Scripts / one-off automation — Python is permanently number one. The character of this domain is that verification cost is roughly zero. Code you run once and throw away does not need the compiler’s protection. AI builds it in 30 seconds, you run it, done. That is exactly the territory scotty79 described when he said “I tried using Rust but the development just seemed too slow.” Python’s seat is not shaking in the one-off space.

What this domain mapping suggests is that the original’s claim — “Rust is the new default” — is only half right. In systems, CLI, and embedded, the claim is rapidly becoming true. In ML and one-off scripts, it will likely be false for the next five years too. Web backend and desktop are in transition. In other words, the language choice of the AI era is not “Python or Rust” but “language polyglottism advances faster and deeper.” A developer who worked in Python and JavaScript five years ago will now ordinarily work across Python, TypeScript, Go, and Rust simultaneously. This is possible precisely because AI lowers the cost of switching languages. fxj’s joke — “you might as well learn LISP, COBOL, FORTRAN, APL, J for fun” — may not be a joke at all. If the model knows every language, the number of languages a human needs to know deeply may go down rather than up.

Conclusion

Back to the lead question. Does Python keep its top spot? The answer is “it keeps it, but the spot narrows.”

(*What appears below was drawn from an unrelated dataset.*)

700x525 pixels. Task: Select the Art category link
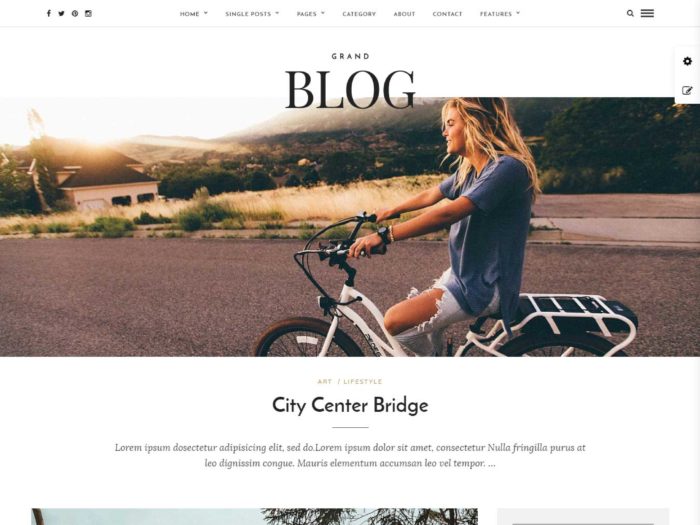click(325, 382)
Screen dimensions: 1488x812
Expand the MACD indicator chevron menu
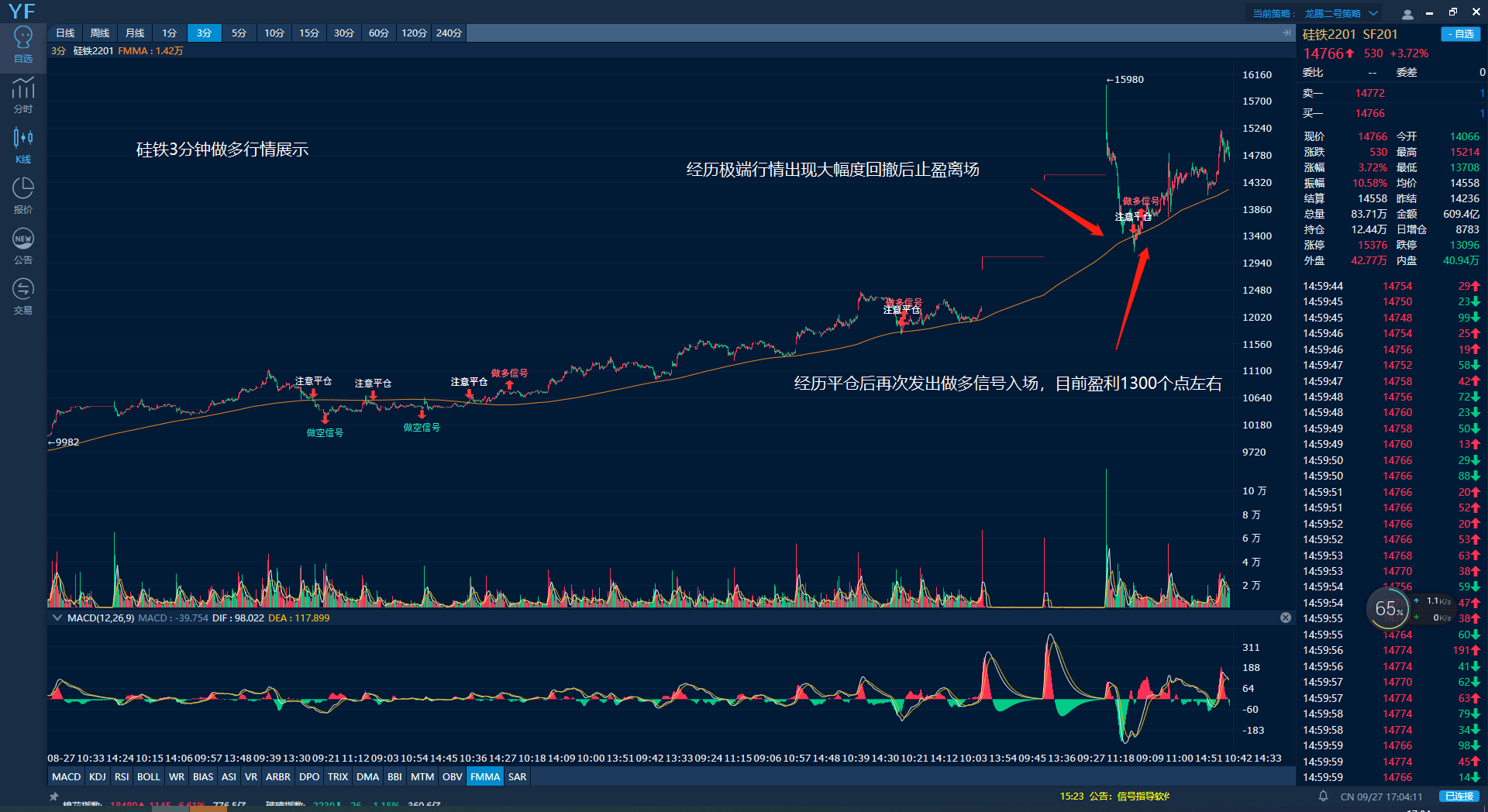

The areas where Python keeps the top spot are still two. First, ML and data. Where the gravity of libraries outweighs the language itself, Python’s lock-in does not break. Second, one-off automation and scripts. Where verification cost is close to zero, the compiler’s protection is a luxury. Python will be number one in those two areas for the next decade as well.

In every other area — systems, infrastructure, CLI, embedded, newly built web backends — Python’s share shrinks. The seat is filled by Rust (verification advantage) or Go (simplicity and compile-speed advantage). TypeScript holds the frontend but loses ground on the backend to Go. The driver of this shift is singular. AI raised code output by an order of magnitude, which raised the share of verification cost in system cost by an order of magnitude, and verification cost is decided by the compiler.

What the original missed was the role of the human. As luodaint correctly noted, humans do not lift their hands off the keyboard; they move into the reviewer seat. And in the reviewer seat, readability does not decrease, it increases. So the language of the future will favor those that are both “easy for AI to write” and “easy for humans to read.” Among current candidates that satisfy both — rich training data, a strong compiler, and simple syntax — Go is the closest fit, Rust is second, and Python remains strong only on the readability axis.

A one-line summary of language choice in the AI era: For a new project, look at the domain first. If it is systems, infrastructure, or CLI, pick Rust or Go; if ML, data, or automation, Python; if web, look at team composition and pick TypeScript or Go. Whatever you pick, do not forget that a language whose compiler can take over half of verification has the advantage over five years of operation. The reason Python topped the list was that humans needed to write fast. Now humans need to review fast. And review is fastest when the compiler stands next to them.